(Beginning of Data extracts)
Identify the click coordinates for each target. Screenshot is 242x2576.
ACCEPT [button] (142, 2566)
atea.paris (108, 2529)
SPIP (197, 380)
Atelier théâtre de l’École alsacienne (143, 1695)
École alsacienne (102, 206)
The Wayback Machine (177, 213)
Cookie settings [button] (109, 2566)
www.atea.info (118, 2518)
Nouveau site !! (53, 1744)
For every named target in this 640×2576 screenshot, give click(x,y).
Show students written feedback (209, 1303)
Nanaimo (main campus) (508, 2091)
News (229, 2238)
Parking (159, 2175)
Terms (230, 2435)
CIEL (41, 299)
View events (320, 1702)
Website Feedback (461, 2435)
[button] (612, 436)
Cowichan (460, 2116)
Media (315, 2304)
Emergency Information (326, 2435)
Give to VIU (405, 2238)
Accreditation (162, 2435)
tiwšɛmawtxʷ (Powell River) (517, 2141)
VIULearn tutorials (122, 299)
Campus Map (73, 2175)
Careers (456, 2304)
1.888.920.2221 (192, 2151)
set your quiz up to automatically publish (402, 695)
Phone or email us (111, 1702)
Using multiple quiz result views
(End of Data extracts)
▶ _What is required_
Across the data, how many lines contain the string "quiz"? Only the number is wanted.

▶ _Solution to this problem_
2